Focus: Nanoscale Patterning of Superconductivity

Physics 4, 105
Researchers spatially vary the strength of superconductivity on a nanometer scale using a ferroelectric material on top.
J. E. Villegas/UMPhy
Superconductivity writ small. An atomic force microscope reverses the polarization of a ferroelectric layer in a tiny region and thereby modifies the superconductivity of the same region in an underlying layer.

Building structures in a sheet of superconducting material could lead to new devices for processing information. Researchers now report in Physical Review Letters that the superconductivity of an ultrathin layer can be dramatically suppressed by electrically polarizing an atomically matched layer on top of it. The team was also able to suppress superconductivity in an array of nanometer-sized dots without affecting the material between the dots, raising hopes for new ways to pattern superconducting circuits.

The zero-resistance state of a superconductor appears below a critical temperature Tc. Researchers would like to manipulate this transition temperature selectively in circuits, or even suppress superconductivity entirely in some places, to make new kinds of devices. They can weaken the superconductivity and lower Tc by reducing the number of charge carriers (either electrons or positively-charged holes, depending on the material). One way to lower the carrier concentration is to expose a thin layer of the material to an electric field that repels the carriers, pushing them into the external circuit. But with traditional electrodes, this “field effect” is often too small to change Tc very much.

To produce higher fields, researchers have turned to the large, built-in electric fields that occur in ferroelectric materials. A team led by Javier Villegas of the CNRS/Thales Physics Lab (UMPhy) in Palaiseau, France, and the University of Paris Sud 11 in Orsay, decided to try the ferroelectric material bismuth ferrite (BFO). It has an especially large polarization (charge separation), which leads to a large field. They grew BFO on top of a very thin layer of the high-temperature superconductor yttrium barium copper oxide (YBCO) in such a way that the BFO atoms were aligned with the atoms of the superconductor underneath.

J. E. Villegas/UMPhy
Spotty coverage. Researchers used an atomic force microscope to create an array of “written” spots of weakened superconductivity, 200 nanometers apart, imaged based on the electric field at the surface of the ferroelectric layer above the superconductor.Spotty coverage. Researchers used an atomic force microscope to create an array of “written” spots of weakened superconductivity, 200 nanometers apart, imaged based on the electric field at the surface of the ferroelectric layer above the superconduc... Show more

To measure the BFO’s effect on the superconductor, the researchers applied a voltage to the needle-like tip of an atomic-force microscope (AFM) while scanning it across a region of the BFO surface. The polarization of a ferroelectric aligns with the applied field, much like a permanent magnet, and stays that way even after the applied field is gone. Reversing the BFO polarization over a large area from attracting carriers to repelling them reduced Tc by about 30kelvin—much more than was achieved in earlier experiments by others.

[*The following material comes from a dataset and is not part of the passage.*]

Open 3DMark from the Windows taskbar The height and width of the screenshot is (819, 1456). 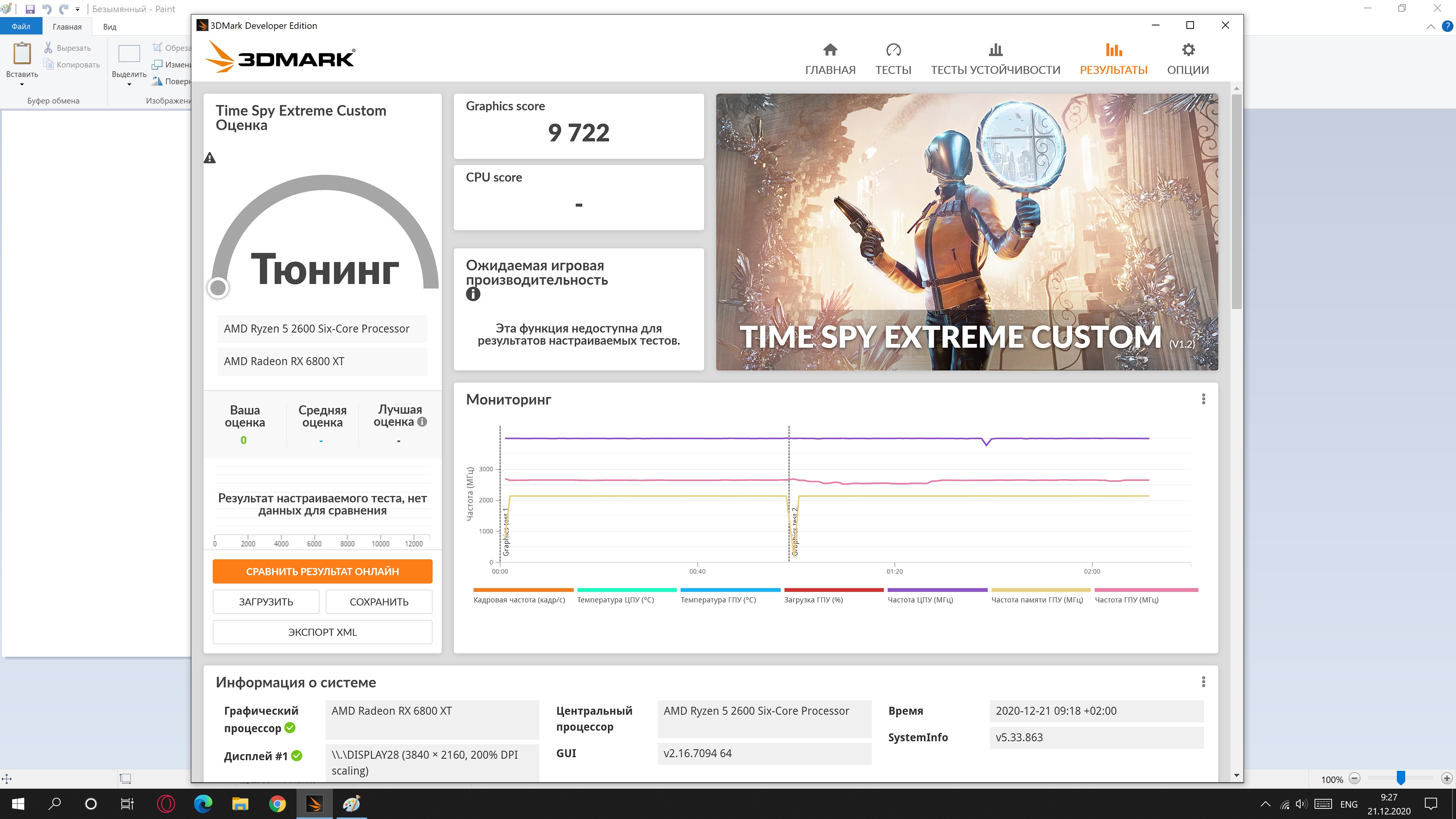click(315, 804)
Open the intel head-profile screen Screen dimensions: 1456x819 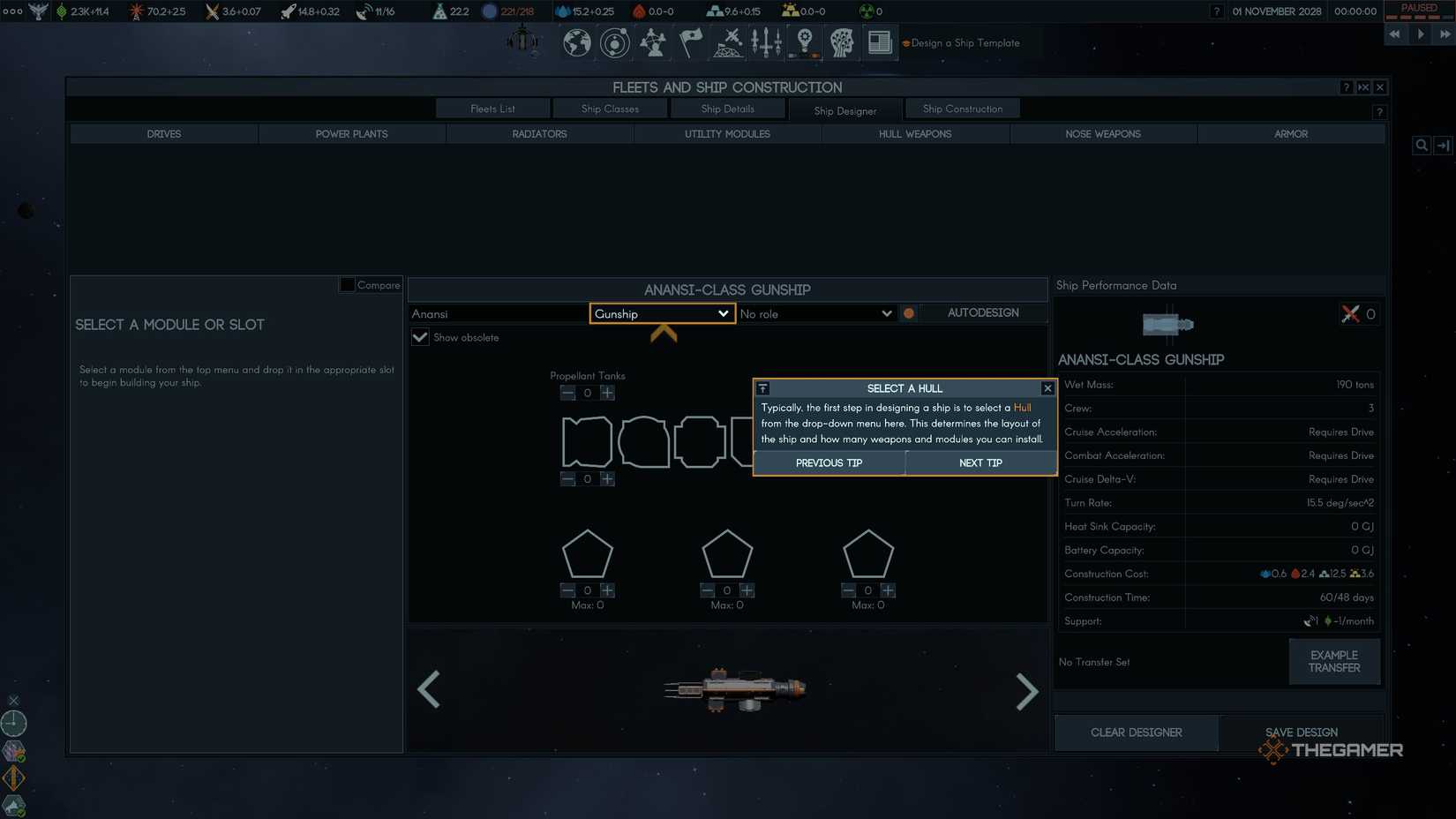(841, 42)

Moreover, by moving the AFM tip to selected locations, instead of scanning over the entire surface, the researchers could vary the strength of superconductivity from place to place. “We are able to reduce the size of the [affected region] to a very small area, to produce these field effects at the nanoscale,” says Villegas. As a demonstration, the team started with a layer that was uniformly polarized to give a high transition temperature. They then used the AFM to reverse the polarization at an array of spots, weakening the underlying superconductivity at those locations.

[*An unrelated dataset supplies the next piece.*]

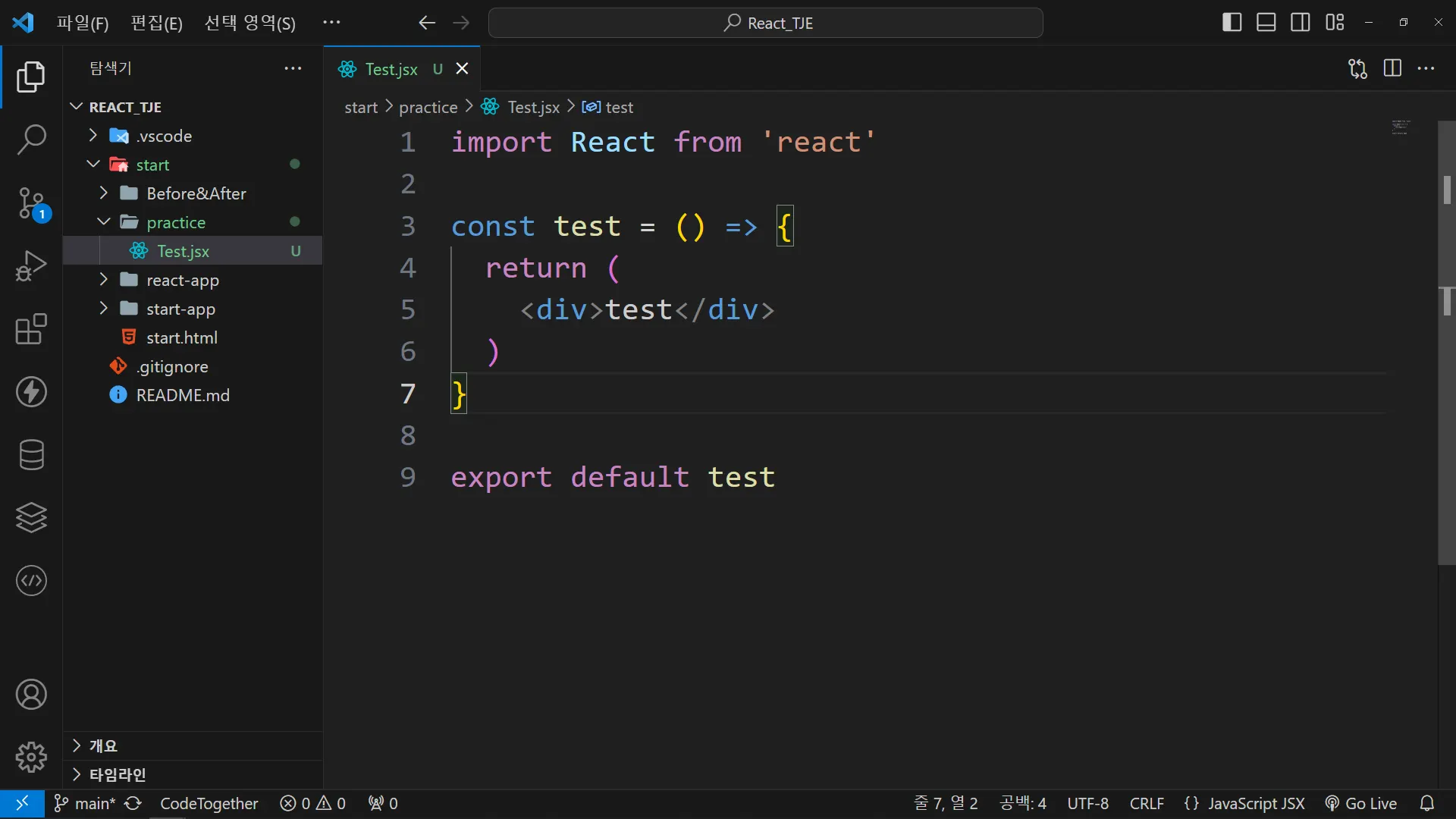Click the React_TJE command center search box
The image size is (1456, 819).
click(766, 23)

To see the effect of this array on current flow, the team turned to magnetic fields. An external magnetic field penetrates superconductors like YBCO as an array of discrete lines known as vortices, each carrying a fixed amount of magnetic flux. The number of vortices depends on the field strength. The motion of these vortices shows up as electrical resistance in the superconductor, but the vortices tend to be “pinned” in place at locations where superconductivity is weak. The pinning reduces the vortex-associated resistance.

As they had hoped, the team observed an especially low resistance at magnetic fields where the number of vortices just matched the array of spots they had created. At this field, “there is kind of a collective pinning of all the vortices,” Villegas says, although the exact strength of the pinning is not yet clear. The team is planning to extend the work to create other patterns, such as a so-called Josephson junction—a device made with two superconducting regions separated by a small nonsuperconducting region. More complicated structures that guide the motion of vortices and use them to carry or process information may also be possible.

Jean-Marc Triscone of the University of Geneva suggested crafting circuits using ferroelectrics more than a decade ago. “We are not yet completely there,” he says of the new work, but “if you can, with nanometer precision, write superconductive lines, maybe junctions, maybe arrays of junctions, that would be very, very interesting. Things are moving very quickly.”

–Don Monroe

Don Monroe is a freelance science writer in Murray Hill, New Jersey.